Logements sociaux à Saint-Maur-des-Fossés: Emmanuelle Wargon veut prendre la main

Invitée à la matinale de RTL ce lundi 7 décembre, la ministre du Logement, Emmanuelle Wargon (photo) a annoncé son intention d’accélérer la construction de logements sociaux dans les communes à la traîne, prenant le maire de Saint-Maur-des-Fossés comme exemple de mauvais élève. De quoi faire vivement réagir l’intéressé. Une réunion régionale est prévue ce mardi pour réactualiser la liste des villes en constat de carence de logements sociaux.

“Casser les ghettos cela veut dire revoir la manière dont on vit ensemble pour qu’on ait plus de mixité et plus de mélange de la population, et moi je veux m’attaquer au sujet avec le logement social parce que je pense que le logement social est clef”, a démarré la ministre, estimant qu’on ne construit pas assez de logement social en France et qu’il n’est pas assez bien réparti.

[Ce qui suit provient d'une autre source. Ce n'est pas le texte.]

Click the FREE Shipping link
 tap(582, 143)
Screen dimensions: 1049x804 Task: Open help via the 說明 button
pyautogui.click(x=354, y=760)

Le maire ne veut pas construire de logements sociaux, et bien c’est le préfet qui signera les permis de construire

“Cette année à Saint-Maur, dans le 94, on va proposer de reprendre carrément les permis de construire côté état. Le maire ne veut pas construire de logements sociaux, et bien c’est le préfet qui signera les permis de construire”, a indiqué la ministre, précisant qu’une quinzaine de communes étaient dans le viseur pour ce type de mesure, en plus des amendes supplémentaires dans le cadre des villes carencées.

Voir l’entretien sur le site de RTL

Mi-septembre, le préfet du Val-de-Marne avait annoncé lors d’un déjeuner de presse son intention d’agir sur les permis de construire des villes qui restent loin de leurs objectifs en matière de logement social, sans citer de nom de commune.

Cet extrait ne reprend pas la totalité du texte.